■ **WHAT IS NEEDED**: Extract every line in the records below that contains the string "Click". Treat uppercase and lowercase as different.

----- ENTRIES

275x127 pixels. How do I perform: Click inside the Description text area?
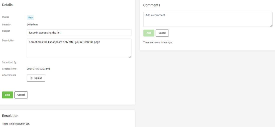(x=79, y=48)
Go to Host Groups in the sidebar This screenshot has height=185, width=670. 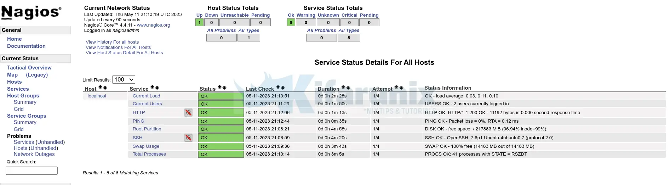tap(23, 96)
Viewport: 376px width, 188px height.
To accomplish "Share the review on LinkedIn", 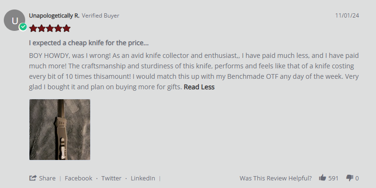I will [x=143, y=178].
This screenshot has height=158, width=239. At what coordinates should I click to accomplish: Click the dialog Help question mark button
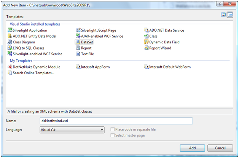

----------

■ **ANSWER BELOW**:
275x127 pixels. How do I perform: Click inside the Description text area?
This screenshot has height=158, width=239. At what coordinates should I click to accomplish: Click the dialog Help question mark button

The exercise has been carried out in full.